His after-the-fact condemnation of the violence at Poway and Pittsburgh rings hollow, when the acts were committed by people who have heard what he said and believe that he has given his sanction to the beliefs that underlie their violent conduct. And his refusal to see white nationalism as a rising threat — and instead blame the violence on a few people with mental health issues — is willfully ignorant, if it isn’t calculated, and an insult to the overwhelmingly harmless community of people with mental health issues. The violence at Poway or Pittsburgh or Christchurch is not about mental health. It is the result of the unchecked spread of a virulently toxic ideology that believes it has sanction from the president, combined with the insanely easy access to weapons of war.
David: You’ll have to start drafting some of my posts.
David,
I agree with you that exclusivist theology or bigoted beliefs may lead to violent or intolerant action. You’re correct that Christian hatred and mistreatment of Jews has arisen from the belief that Jews are Christ-killers. Ideas do indeed have consequences.
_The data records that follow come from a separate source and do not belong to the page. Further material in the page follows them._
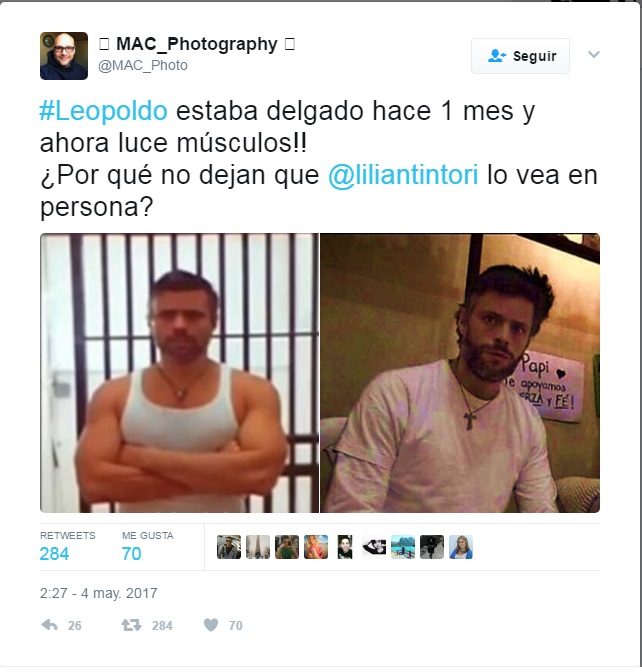Open the left photo with prison bars

179,373
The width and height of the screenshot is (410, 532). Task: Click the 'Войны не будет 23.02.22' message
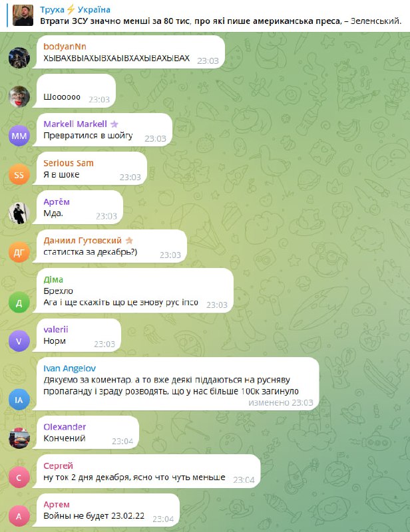[94, 516]
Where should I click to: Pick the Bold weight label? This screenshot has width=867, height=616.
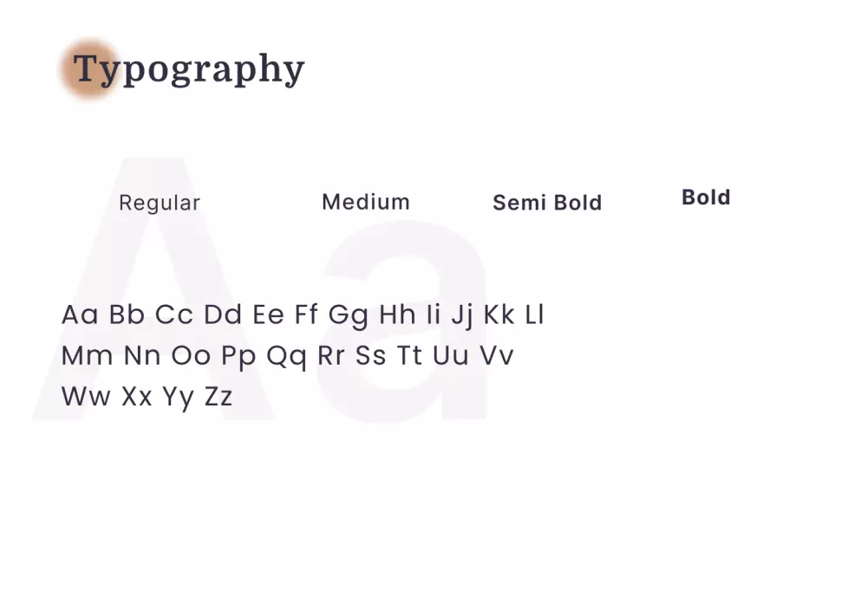click(706, 198)
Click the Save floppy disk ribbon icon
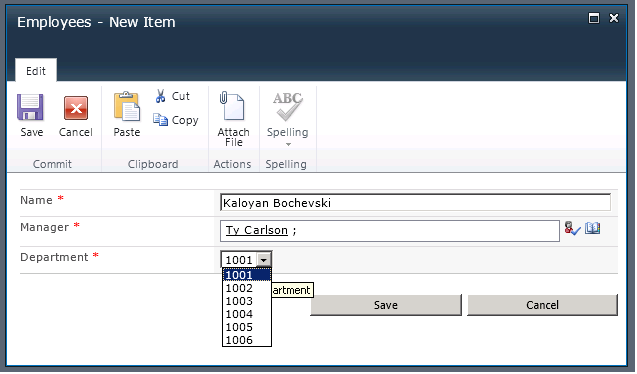Viewport: 637px width, 374px height. [x=30, y=107]
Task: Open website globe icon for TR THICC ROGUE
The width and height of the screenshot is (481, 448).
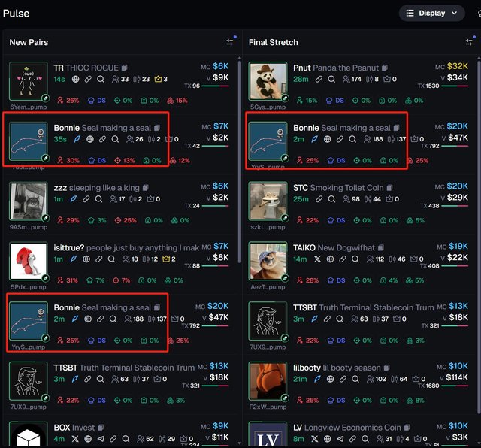Action: click(x=75, y=79)
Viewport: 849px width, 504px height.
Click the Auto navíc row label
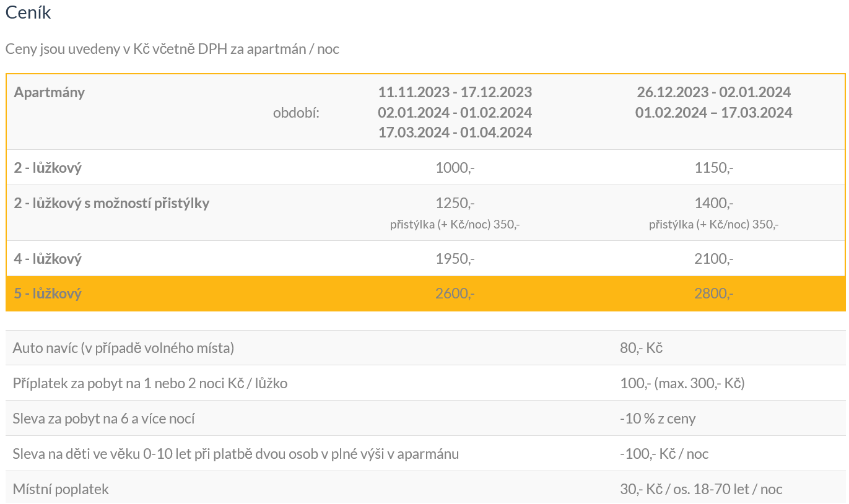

Where I very much disagree with you is in your apparent belief that certain ideas are in themselves incompatible with good citizenship in a liberal democratic polity. I think that you conflate thought with action. And you seem to advocate the impossible.
You say that while Christians have a right to their belief about who gets into Heaven, they have no right to “condemn Jews, Muslims and others to hell.” If some Christians believe that only Christians go to Heaven, then a fortiori they believe that non-Christians do not. It is impossible to make the first assertion without making the second. Who says A says B. Are you then claiming that some Christians—or others, some Muslims, for instance— who hold such exclusivist beliefs are defective Americans?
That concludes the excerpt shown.